Work to complete: Only the line with "The width and height of the screenshot is (1200, 675)." and the lines after it, to the end of the data, should appear in the answer, each reproduced exactly.

---

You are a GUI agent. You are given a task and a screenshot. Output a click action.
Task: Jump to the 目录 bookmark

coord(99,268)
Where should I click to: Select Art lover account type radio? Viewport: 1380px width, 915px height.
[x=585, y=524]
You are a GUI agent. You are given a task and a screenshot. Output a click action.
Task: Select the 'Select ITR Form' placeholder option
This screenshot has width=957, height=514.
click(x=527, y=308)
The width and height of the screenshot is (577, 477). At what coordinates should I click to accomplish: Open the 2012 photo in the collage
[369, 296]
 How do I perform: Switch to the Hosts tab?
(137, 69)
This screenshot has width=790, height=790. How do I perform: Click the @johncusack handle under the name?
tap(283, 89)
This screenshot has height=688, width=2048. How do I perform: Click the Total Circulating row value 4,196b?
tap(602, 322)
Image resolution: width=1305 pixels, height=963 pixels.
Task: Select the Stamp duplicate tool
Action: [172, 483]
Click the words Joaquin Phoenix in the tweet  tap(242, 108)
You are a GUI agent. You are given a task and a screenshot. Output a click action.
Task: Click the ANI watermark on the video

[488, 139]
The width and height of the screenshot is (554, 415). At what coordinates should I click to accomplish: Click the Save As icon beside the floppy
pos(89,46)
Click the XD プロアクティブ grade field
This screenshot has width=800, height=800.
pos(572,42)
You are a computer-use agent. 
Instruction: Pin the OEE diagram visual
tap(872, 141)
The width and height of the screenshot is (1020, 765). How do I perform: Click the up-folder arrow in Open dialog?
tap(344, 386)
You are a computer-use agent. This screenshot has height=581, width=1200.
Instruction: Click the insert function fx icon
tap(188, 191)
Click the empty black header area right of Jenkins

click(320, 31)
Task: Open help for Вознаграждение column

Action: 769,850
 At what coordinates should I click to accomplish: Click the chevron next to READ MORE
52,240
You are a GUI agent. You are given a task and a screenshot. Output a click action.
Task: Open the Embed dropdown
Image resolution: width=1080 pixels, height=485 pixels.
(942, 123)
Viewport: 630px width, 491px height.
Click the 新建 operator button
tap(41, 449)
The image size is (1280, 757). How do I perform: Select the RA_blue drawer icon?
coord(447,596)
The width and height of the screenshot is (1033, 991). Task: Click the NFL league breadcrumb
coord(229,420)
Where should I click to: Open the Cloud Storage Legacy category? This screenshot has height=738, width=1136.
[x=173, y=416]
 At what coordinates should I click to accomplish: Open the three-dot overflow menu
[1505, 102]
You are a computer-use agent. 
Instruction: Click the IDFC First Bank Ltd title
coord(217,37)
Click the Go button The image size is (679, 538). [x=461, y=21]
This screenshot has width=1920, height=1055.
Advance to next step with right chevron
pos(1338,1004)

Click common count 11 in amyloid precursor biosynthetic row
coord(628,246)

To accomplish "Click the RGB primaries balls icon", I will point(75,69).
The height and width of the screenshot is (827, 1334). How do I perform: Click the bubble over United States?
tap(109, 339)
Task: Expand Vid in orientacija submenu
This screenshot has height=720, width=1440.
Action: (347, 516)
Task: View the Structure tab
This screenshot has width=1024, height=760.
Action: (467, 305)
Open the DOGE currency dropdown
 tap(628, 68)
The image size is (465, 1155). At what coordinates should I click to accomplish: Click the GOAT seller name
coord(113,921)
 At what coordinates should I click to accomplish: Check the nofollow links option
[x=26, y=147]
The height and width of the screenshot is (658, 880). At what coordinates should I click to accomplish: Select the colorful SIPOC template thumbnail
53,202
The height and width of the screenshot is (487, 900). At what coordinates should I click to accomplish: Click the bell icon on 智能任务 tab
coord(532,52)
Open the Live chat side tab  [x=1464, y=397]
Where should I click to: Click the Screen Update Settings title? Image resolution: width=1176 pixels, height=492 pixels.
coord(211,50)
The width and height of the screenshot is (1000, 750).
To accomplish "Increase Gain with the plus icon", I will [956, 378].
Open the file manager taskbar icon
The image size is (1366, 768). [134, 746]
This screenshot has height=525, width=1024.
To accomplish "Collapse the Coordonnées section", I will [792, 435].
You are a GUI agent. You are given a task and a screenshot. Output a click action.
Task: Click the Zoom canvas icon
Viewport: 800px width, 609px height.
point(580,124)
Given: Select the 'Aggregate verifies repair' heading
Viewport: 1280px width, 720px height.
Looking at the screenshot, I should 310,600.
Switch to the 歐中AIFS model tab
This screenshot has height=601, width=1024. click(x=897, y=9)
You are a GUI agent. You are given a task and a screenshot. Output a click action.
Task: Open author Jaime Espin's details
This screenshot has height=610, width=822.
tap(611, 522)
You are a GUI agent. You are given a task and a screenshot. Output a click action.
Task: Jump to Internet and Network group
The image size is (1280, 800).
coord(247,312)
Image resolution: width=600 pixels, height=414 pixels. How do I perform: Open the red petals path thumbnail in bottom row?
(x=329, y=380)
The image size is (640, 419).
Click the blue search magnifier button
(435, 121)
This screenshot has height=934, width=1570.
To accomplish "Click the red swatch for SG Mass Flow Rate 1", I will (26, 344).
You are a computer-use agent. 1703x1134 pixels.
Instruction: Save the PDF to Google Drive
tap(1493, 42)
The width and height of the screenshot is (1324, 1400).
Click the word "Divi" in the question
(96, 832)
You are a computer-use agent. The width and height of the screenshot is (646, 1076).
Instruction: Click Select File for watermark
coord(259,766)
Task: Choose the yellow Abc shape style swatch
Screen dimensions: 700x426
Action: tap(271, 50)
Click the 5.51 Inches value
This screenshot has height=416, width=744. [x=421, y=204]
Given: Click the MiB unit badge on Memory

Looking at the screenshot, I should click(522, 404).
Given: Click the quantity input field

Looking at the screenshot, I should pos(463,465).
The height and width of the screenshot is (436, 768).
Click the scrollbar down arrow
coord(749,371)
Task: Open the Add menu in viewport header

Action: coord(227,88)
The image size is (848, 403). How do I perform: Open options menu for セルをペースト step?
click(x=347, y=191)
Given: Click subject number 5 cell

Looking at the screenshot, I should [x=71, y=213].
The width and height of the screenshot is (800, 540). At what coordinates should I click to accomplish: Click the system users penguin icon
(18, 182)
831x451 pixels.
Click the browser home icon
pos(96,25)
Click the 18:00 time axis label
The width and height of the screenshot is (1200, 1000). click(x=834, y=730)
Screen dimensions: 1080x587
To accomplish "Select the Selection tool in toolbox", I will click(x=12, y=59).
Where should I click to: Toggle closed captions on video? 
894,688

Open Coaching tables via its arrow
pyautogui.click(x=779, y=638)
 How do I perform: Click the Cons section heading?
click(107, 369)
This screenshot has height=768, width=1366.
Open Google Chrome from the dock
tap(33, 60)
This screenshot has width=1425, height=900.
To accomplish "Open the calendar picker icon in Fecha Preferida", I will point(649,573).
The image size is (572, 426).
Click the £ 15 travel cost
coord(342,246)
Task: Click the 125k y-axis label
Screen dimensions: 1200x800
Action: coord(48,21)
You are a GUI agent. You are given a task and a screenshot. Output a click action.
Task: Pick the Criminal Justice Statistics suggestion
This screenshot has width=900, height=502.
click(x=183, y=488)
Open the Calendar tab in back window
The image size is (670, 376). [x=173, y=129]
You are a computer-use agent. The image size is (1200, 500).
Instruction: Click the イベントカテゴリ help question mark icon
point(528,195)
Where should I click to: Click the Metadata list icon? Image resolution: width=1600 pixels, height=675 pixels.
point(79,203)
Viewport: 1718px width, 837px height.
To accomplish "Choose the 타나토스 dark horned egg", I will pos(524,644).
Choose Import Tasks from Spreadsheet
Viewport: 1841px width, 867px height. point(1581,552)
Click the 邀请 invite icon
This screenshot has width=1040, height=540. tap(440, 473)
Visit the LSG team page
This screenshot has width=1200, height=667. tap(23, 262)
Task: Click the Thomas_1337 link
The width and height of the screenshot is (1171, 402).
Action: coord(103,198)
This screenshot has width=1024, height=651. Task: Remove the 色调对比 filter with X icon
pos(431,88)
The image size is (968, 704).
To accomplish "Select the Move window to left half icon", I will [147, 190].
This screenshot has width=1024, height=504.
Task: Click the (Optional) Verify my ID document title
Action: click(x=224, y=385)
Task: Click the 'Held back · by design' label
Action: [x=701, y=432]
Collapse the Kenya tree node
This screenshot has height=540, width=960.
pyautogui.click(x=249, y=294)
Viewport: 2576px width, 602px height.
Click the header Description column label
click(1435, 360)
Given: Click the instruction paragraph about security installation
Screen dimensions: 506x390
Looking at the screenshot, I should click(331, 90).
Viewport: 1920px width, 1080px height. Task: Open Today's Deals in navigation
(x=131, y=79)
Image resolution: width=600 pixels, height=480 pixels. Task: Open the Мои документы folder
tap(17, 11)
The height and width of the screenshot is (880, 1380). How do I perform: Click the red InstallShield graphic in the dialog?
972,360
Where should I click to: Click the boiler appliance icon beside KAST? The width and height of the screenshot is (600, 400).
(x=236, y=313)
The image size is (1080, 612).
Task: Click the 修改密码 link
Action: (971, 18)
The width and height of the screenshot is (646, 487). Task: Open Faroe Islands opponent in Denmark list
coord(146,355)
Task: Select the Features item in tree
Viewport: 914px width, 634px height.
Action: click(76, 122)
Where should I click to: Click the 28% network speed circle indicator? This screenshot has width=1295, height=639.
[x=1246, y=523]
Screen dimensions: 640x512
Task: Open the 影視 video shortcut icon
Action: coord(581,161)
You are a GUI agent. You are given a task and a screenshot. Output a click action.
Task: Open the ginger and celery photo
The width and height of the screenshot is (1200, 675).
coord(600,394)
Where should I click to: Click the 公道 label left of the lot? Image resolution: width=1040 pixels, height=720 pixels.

---

Problem solution:
The width and height of the screenshot is (1200, 675).
coord(600,394)
Where should I click to: Click the 公道 label left of the lot? Image resolution: width=1040 pixels, height=720 pixels.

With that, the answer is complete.